Hm. Was ist denn Macrons Strategie? Für mich klingt das, was ich bisher gehört habe, nach einem geordnetem Rückzug aus der Atomkraft. Macron hat nicht etwa ein ambitioniertes Ausbauprogramm vorgestellt, sondern ein Rettungspaket für die Betreiberfirma und Absichten für ein paar Neubauten (mit 90er-Technologie), die den Vergreisungsprozess der französischen Reaktorflotte etwas verlangsamen würde.
Auf andere Länder ist das gar nicht übertragbar, erst recht nicht im kritischen Zeitfenster bis 2035. Der EPR ist ein (hoffentlich nur finanzieller) Fehlschlag und andere moderne Reaktortypen müssten erst einmal entwickelt werden.
Der konservativere und technisch gangbare Weg zur Klimaneutralität ist Stand heute der Ausbau der Erneuerbaren. Die Tragik für Macron und den Staat Frankreich ist, dass er nun zwei bis dreistellige Milliardensummen in eine hochverschuldete Firma und problematische EPRs stecken muss, nur um den Status quo zu erhalten. Durch die Atompläne wird Frankreich bis 2050 kaum weniger CO2 ausstoßen. Die CO2-Einsparungen passieren woanders und diese Investitionen kommen dann noch hinzu. Das ist keine angenehme Ausgangssituation.
Das Problem ist doch nicht, für die Kernkraftwerke eine verlängerte Betriebsgenehmigung zu bekommen. Das wird schon zu machen sein, solange sich nicht ein bisher unerkannter, fataler Designfehler an den Reaktoren zeigt.
Aber wieviel Aufwand muss man dafür betreiben? Sprich: wieviele Stunden im Jahr wird eine Anlage, die mehr als ein halbes Jahrhundert auf dem Buckel hat, im Schnitt stillstehen, weil wieder irgendwo Korrosion, Risse oder sonst eine Alterserscheinung aufgetreten ist?
Kannst ja hier mal reinhören: No plan B for France
Dass man jetzt in mehreren Kraftwerken an der Notkühlung Materialermüdung mit unbekannter Ursache festgestellt hat, ist nur ein Vorgeschmack auf all die Überraschungen, die kommen werden, wenn die Dinger noch ein paar Jahrzehnte älter sind.
Man kann ja zum Glück beides machen- weil AKWs keinen Platz für Windräder blockieren.
Also die AKWs so lang es irgend geht päppeln und am Leben erhalten- und gleichzeitig auch da wo es (wirklich!) niemanden stört erneuerbare aufbauen.

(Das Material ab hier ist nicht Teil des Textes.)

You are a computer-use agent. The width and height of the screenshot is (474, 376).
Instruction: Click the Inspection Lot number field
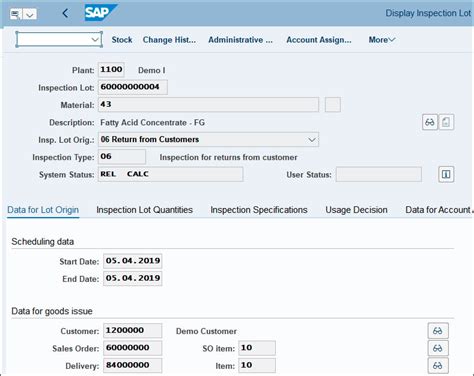click(x=133, y=87)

Mich stört eher das aussteigen bevor man irgendwo eingestiegen ist- wie es in Deutschland praktiziert wird.
Ich finde es legitim zu sagen man schaltet die reparaturbedürftigsten AKWs ab- sobald man eine grundlastfähige Alternative in selber Größenordnung geschaffen hat. Also je Reaktor ungefähr 1,5GW Windkraft/Solar UND eine Ausfallalternative (zB Gas/Wasserstoff).

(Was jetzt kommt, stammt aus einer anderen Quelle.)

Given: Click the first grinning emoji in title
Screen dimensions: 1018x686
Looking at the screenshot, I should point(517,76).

Aber bestimmte AKW abzuschalten weil ein bestimmtes Datum erreicht ist aber an diesem Datum diese Alternative nicht steht halte ich für Unsinn- weil wir am 01.01.2023 aus der Atomkraft in mehr kohlekraft umsteigen werden. Und das ist die dümmste aller Welten.
Frankreich wird es klüger machen- und für die Bevölkerung war Energie schon seit einigen Jahren günstiger als in Deutschland und das Delta wird noch größer werden- was auch ein Problem für den Industriestandort Deutschland ist.
Das ist ja eines der großen Ärgernisse: Mit dem ersten Ausstieg wären die AKW im Schnitt noch etwas länger am Netz geblieben und es gab eine Strategie um die zu ersetzen (ob die am Ende technisch aufgegangen wäre, ist hypothetisch). Der zweite Ausstieg war - typisch Union - komplett strategiebefreit allein an kurzfristigen, politischem Opportunismus gebunden und wurde auch genauso durchgeführt: Ausstieg aus dem Ausstieg irgendwie zurück stolpern und danach aus ideologischen Gründen die EE kaputt gehen lassen, ohne sich um tragbare Alternativen zu kümmern. Und jetzt stehen wir da mit lauter schlechten Alternativen: Ein Weiterbetrieb wäre völlige Geldvernichtung, die Erneuerbaren brauchen noch Zeit und bessere Nukleare Technik so zu erforschen, dass sie in industriellem Maßstab einsetzbar wird und in Deutschland (!) innerhalb der laufenden Dekade ans Netz geht, scheint mir mindestens so ambitioniert und unsicher, wie der (nahezu) komplette Umstieg auf Erneuerbare. Wirklich eine eklatante Fehlleistung.